Wister was home of the most coordinated campaign to keep the school within district control. Community member Coleman Poses correctly pointed out that the district relied on faulty enrollment data in its pitch to convert the school.
The response of local corporate education reformers was to go into overdrive, as Hite’s reversal would interfere with Mastery’s attempt to create its own charter district in Philadelphia. The Philadelphia Inquirer, owned by Mastery backer H. F. Lenfest, published an article publicizing Mastery’s petition drive and its aftermath.
On January 18, the Philadelphia Public School Notebook published a commentary by Jonathan Cetel, director of the corporate education reform group PennCan, in which he says that Hite made the wrong decision on Wister. He contends that regardless of the faulty data, Wister should be turned over to Mastery. In a comment after the article, Coleman Poses responded:
I take issue with several of the points that Cetel makes in his commentary. He speaks to the fact that 34% of the families in Wister’s catchment area have chosen other schools to attend. Nowhere does he mention the fact that the school’s capacity is 517, and that the school was operating at 88% of its capacity in 2013. But even if we accept Mr. Cetel’s argument that 34% of Wister catchment families have voted with their feet, what does this say about the 66% of the families that have remained in their local district school?
Mr. Cetel points out that money alone will not solve Wister’s problems, but his argument appears to belie this point. He mentions that in the 2010-2011 school year, Wister received more money from the district, yet was still struggling academically. Missing from this argument, however, was the fact that Wister was still making AYP, and that, when the money was taken away, proficiency rates diminished at the school. Missing also, was the fact that the school was still not funded the way that schools in richer districts were funded. Given the fact that Wister also has more socio-economic challenges than many of the schools in richer districts, the results at the school are even more impressive.
What confirms Mr. Cetel’s argument might be the fact that one would expect even more progress from the cash flush Mastery Schools.

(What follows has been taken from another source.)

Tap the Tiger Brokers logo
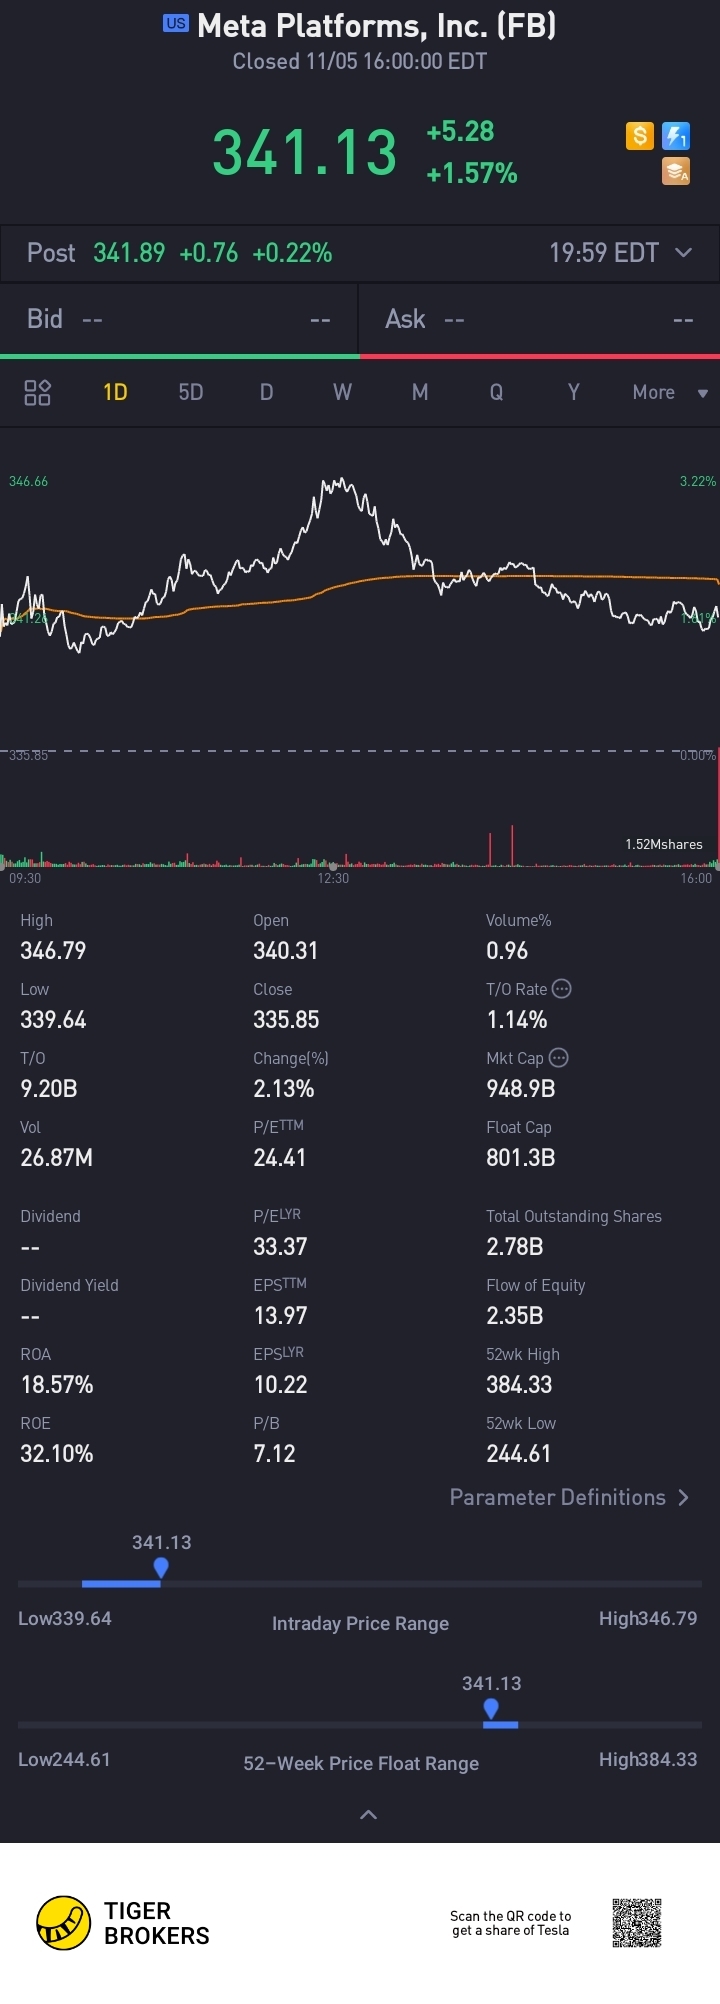720x2004 pixels. [x=123, y=1923]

His cherished view of Gratz High School appears less dazzling when one looks at the school’s rating in the Great Philly Schools database, where Gratz scored an overall 3 out of 10 for all Philadelphia high schools, with a “1” in Math, and a “3” in reading. Although I am certain that a number of Gratz students like Jerome and Terrell make it to college, those colleges will need to provide a lot of help to bring them up to the level of proficiency that they should have gotten in high school.

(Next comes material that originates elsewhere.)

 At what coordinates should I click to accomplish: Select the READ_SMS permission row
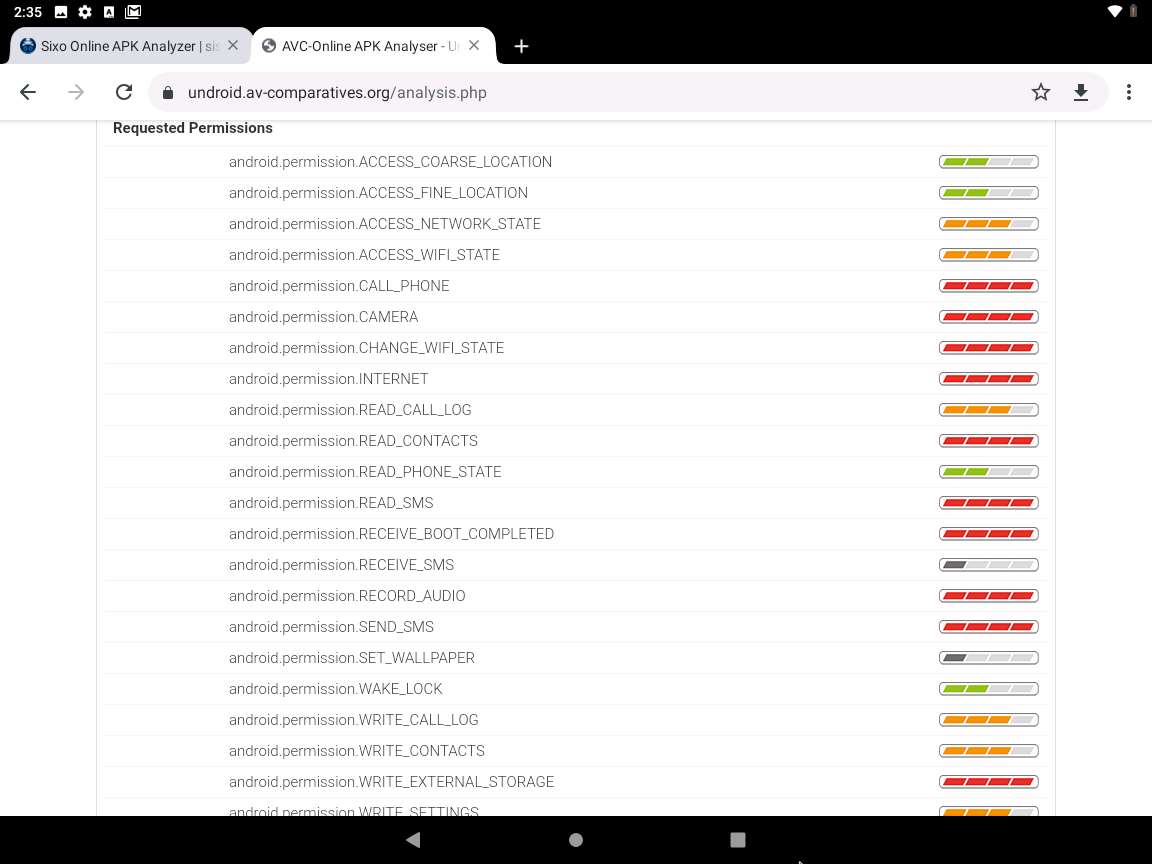coord(331,503)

Joining the usual refrain of corporate reformers, Mr. Cetel contends that more resources will make no difference in providing a quality education at Wister. He fails to explain why that same standard does not apply to Mastery, one of the greatest beneficiaries of the policies which continue to starve public schools while feeding more and more to charters.
Update
Ignoring its much vaunted “data” which it claims is the basis for turning “underperforming schools” over to charters, the SRC at its Thursday, January 21st meeting voted to begin the process of turning Wister over to Mastery Charter company regardless of the data.

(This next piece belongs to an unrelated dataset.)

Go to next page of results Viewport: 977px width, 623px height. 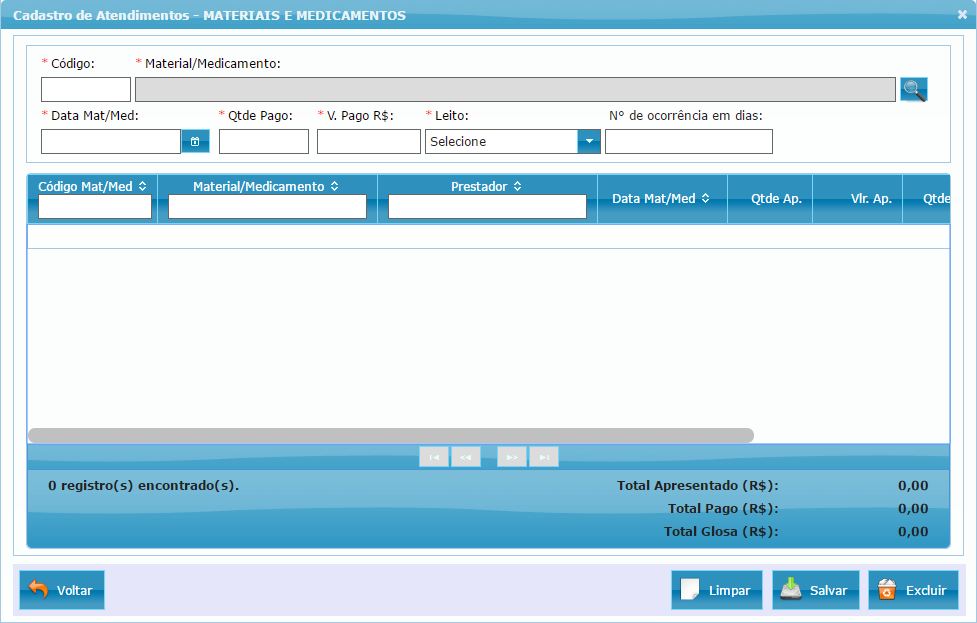point(512,457)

SRC moves toward giving 3 schools to charter firms | Philadelphia Inquirer
In bombshell, SRC defies Hite, votes to turn Wister over to Mastery | the Notebook
SRC overrules Superintendent Hite, moves to convert three schools into charters [photes]
Newsworks
Sylvia Simms, the SRC member who changed the fate of a school | Philadelphia Inquirer
What is clear is that public schools will continue to be starved and the resulting corrupt “data” and the the interests of the community will continue to be ignored in order to achieve a privatization agenda.